I am trying to find all substrings in a given string. For a random string such as rymis , the subsequences would be [i, is, m, mi, mis, r, ry, rym, rymi, rymis, s, y, ym, ymi, ymis] . From Wikipedia, a string of length n will have substrings n * (n + 1) / 2 .
What can be found by executing the following code snippet:
final Set<String> substring_set = new TreeSet<String>(); final String text = "rymis"; for(int iter = 0; iter < text.length(); iter++) { for(int ator = 1; ator <= text.length() - iter; ator++) { substring_set.add(text.substring(iter, iter + ator)); } }
Which works for short string lengths, but obviously slows down for long lengths since the algorithm is close to O(n^2) .

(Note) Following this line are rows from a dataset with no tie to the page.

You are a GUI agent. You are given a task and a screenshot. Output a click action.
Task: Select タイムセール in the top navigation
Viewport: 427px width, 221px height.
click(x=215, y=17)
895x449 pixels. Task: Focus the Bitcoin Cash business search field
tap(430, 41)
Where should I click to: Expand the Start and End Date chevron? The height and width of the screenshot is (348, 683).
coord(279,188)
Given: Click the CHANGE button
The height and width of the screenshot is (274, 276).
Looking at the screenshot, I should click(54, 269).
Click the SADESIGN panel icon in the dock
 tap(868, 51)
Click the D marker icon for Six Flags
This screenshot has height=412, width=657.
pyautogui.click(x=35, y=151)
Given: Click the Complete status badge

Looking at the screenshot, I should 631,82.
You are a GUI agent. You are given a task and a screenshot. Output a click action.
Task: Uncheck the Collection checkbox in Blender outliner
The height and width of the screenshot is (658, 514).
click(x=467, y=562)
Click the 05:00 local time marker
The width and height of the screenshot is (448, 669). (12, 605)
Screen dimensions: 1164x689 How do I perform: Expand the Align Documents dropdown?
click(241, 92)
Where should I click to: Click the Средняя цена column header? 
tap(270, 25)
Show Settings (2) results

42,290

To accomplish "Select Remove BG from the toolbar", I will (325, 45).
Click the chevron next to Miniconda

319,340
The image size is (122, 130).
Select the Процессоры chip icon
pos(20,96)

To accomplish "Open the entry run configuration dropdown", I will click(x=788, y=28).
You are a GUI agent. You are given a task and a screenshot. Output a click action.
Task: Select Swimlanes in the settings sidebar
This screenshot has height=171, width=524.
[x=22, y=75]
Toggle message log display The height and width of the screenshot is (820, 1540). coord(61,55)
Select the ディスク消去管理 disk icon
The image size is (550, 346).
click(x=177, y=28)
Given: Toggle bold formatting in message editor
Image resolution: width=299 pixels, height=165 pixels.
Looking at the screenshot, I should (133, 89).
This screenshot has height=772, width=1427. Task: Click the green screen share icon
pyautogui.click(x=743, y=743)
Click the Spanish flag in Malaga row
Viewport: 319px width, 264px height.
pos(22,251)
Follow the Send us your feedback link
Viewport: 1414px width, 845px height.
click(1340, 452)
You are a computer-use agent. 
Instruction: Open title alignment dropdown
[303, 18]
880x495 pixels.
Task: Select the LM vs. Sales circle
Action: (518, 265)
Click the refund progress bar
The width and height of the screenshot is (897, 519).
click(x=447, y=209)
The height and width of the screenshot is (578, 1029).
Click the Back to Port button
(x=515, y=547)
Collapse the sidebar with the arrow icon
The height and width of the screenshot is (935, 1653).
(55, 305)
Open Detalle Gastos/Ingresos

Also reading on the suffix trees, which can do inserts in O(n) , and noticed that the same subsequences can be obtained by reinserting the substrings, deleting 1 character to the right until the string is empty. Which should be about O(1 + β¦ + (n-1) + n) , which is the summation of n β n(n+1)/2 β (n^2 + n)/ 2 , which again is close to O(n^2) . Although it seems that there are some suffix trees that can do inserts in log2(n) time, which would be better than O(n log2(n)) .
Before I delve into Suffix Villages, is this the right route to take, is there another algorithm that would be more efficient for this, or would O(n^2) be as good as it gets?